[THE TASK]: All of the data that appears below is to be given again precisely as written.
─── ENTRIES SHOWN ───
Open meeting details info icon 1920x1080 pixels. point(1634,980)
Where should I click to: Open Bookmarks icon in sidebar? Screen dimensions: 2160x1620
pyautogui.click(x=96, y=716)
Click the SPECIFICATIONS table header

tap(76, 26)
───
[THE COMPLETED TASK]:
Open meeting details info icon 1920x1080 pixels. point(1634,980)
Where should I click to: Open Bookmarks icon in sidebar? Screen dimensions: 2160x1620
pyautogui.click(x=96, y=716)
Click the SPECIFICATIONS table header

tap(76, 26)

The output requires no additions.